The silica gel is an amorphous xerogel in which silicic acid is intricately bonded in three dimensions. The component is SiO.nH 2 O, and the number of water molecules may vary depending on conditions.

In general, most of silicic acid present in nature is produced by silica gel, and synthetic silica gel may be prepared by gelling silica sol obtained by metathesis of water glass (sodium silicate) aqueous solution and sulfuric acid or hydrochloric acid.

Silica gel is usually colorless and granular, and has a specific gravity of about 2.2-2.3. It is resistant to acids but slowly soluble in dark base solutions.

In addition, the silica gel has a strong adsorption force on most substances such as water vapor and ammonia gas, and may also be used as a desiccant, dehydrating agent, chromatography adsorbent, catalyst, and lubricating body.

Subsequently, bauxite and activated carbon in addition to silica gel have similar characteristics to silica gel, and when applied to the gas barrier layer 70 of the present invention, it is very effective in removing impurities.

The gas barrier layer 70 of the present invention may be manufactured by mixing a powder of at least one of silica gel, bauxite, and activated carbon in a vehicle to produce a gas barrier paste, and then drying and baking the same.

Here, the composition ratio of the gas barrier paste may be composed of a powder having about 0.1-10% by weight and a vehicle having a weight ratio of about 90-99.9%.

The gas barrier paste is then subjected to a drying process for about 5 to 90 minutes in a temperature range of about 20 to 90 degrees, followed by a firing process for about 30 to 60 minutes in a temperature range of about 100 to 400 degrees, thereby forming a phosphor layer and a partition wall. The gas barrier layer 70 including powder particles such as silica gel, bauxite, activated carbon and the like remains on the surface.

The gas barrier layer 70 of the present invention may be formed of a single material of any one of silica gel, bauxite, and activated carbon, or may be mixed and used in some cases.

In addition, the thickness of the gas barrier layer 70 is preferably about 1-90um.
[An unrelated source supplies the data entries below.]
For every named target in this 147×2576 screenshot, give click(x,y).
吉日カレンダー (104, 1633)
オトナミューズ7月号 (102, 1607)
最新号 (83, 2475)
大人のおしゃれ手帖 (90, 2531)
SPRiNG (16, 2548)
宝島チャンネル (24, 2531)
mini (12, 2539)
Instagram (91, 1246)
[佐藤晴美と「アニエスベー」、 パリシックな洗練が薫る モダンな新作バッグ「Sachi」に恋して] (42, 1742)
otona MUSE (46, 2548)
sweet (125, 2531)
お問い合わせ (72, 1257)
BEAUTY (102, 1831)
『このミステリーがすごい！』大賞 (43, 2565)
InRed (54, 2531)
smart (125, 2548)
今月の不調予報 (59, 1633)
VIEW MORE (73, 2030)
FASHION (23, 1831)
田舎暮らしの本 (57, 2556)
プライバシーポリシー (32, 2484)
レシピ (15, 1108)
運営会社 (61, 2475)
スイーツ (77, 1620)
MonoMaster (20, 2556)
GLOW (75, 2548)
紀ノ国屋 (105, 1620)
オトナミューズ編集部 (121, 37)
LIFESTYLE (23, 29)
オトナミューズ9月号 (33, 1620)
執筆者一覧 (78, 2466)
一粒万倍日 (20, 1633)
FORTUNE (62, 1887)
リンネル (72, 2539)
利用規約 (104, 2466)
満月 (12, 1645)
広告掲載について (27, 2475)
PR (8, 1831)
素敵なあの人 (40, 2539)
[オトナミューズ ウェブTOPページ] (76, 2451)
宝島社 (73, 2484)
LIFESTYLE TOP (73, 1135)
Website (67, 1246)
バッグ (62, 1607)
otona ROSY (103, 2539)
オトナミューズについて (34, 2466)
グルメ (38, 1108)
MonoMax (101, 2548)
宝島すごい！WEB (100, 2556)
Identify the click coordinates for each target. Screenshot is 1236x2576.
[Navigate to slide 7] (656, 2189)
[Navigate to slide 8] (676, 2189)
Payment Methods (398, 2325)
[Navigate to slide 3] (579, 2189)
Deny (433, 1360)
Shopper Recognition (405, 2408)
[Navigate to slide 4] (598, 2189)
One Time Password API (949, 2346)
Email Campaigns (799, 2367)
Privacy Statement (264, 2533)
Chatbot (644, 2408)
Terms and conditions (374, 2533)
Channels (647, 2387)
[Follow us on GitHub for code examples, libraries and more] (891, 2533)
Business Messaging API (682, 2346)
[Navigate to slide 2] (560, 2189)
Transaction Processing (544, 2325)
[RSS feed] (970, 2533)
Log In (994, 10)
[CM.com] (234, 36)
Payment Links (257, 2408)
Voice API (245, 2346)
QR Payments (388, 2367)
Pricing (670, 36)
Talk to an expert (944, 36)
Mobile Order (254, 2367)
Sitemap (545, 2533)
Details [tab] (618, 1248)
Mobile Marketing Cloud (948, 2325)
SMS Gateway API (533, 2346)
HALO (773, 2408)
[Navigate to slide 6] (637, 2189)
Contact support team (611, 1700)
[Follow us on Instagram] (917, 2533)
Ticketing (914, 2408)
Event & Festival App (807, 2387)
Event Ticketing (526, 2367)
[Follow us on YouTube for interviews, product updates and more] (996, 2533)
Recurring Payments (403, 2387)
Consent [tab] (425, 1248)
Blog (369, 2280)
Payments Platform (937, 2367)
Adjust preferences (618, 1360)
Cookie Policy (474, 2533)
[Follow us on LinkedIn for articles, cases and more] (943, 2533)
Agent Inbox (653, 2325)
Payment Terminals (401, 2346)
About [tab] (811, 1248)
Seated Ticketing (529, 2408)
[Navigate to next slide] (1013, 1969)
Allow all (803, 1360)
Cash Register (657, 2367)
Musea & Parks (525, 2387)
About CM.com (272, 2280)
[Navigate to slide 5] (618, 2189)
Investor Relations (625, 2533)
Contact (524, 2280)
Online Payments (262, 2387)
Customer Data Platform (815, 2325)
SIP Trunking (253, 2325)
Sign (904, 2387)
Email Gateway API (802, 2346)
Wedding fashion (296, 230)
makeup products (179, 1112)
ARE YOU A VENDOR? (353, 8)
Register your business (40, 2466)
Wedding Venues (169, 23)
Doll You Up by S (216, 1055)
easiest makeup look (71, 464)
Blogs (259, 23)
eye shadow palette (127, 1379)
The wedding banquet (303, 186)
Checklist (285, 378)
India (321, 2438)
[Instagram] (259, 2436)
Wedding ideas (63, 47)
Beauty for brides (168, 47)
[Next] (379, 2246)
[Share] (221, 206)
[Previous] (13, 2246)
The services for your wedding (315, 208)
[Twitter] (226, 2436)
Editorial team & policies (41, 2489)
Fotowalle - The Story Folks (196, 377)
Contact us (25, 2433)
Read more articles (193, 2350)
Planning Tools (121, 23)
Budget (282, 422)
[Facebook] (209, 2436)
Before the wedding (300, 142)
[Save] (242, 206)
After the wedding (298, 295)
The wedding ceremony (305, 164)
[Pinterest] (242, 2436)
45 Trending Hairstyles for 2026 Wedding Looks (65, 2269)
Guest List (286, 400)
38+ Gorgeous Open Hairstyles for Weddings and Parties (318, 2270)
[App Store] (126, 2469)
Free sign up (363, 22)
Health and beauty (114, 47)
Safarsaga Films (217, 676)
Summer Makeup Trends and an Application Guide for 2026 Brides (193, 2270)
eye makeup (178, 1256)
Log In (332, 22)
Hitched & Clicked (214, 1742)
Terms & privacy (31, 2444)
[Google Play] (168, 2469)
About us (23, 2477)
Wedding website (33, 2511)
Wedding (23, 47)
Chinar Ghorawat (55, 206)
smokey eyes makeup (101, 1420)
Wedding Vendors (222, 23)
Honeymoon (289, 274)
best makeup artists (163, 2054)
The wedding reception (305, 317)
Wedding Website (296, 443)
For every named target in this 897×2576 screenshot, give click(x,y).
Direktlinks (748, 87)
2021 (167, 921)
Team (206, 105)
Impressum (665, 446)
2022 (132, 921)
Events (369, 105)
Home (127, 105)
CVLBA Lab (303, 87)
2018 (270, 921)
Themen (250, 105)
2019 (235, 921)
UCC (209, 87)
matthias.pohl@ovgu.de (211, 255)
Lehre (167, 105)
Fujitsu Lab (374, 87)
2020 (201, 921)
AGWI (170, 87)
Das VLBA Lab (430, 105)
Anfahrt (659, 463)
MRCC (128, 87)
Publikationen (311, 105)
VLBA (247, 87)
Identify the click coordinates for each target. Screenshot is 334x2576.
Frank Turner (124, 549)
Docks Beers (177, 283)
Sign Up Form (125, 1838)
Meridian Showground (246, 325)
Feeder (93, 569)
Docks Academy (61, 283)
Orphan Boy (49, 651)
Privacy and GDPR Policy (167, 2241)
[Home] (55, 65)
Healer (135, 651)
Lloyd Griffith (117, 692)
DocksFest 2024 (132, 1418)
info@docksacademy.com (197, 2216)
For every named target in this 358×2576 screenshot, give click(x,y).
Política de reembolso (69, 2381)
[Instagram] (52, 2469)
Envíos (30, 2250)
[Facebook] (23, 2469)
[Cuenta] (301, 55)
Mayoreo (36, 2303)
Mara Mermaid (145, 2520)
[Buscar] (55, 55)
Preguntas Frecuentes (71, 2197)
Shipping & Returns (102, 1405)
The reason for this is that when the thickness of the gas barrier layer 70 is about 1 μm or less, impurity removal performance may deteriorate and residual images and mis-discharge may occur. When the thickness of the gas barrier layer 70 is about 90 μm or more, the color of the phosphor Deterioration of the characteristics and instability of the discharge may be caused to lower the luminescence brightness.

In addition, the particle size of the gas barrier layer 70 may be about 2-6um, and the spacing between particles may be about 0.01-10um.

Here, the interval between the incident and the particles may vary depending on the content of the powder particles contained in the gas barrier paste.

That is, when the content of the powder particles contained in the gas barrier paste is small, the distance between the particles and the particles is far, and when the content of the powder particles contained in the gas barrier paste is large, the distance between the particles and the particles becomes closer.

Although not shown in FIG. 3, a buffer layer may be further formed between the phosphor layer 67 and the gas barrier layer 70 in the discharge cell of the plasma display panel.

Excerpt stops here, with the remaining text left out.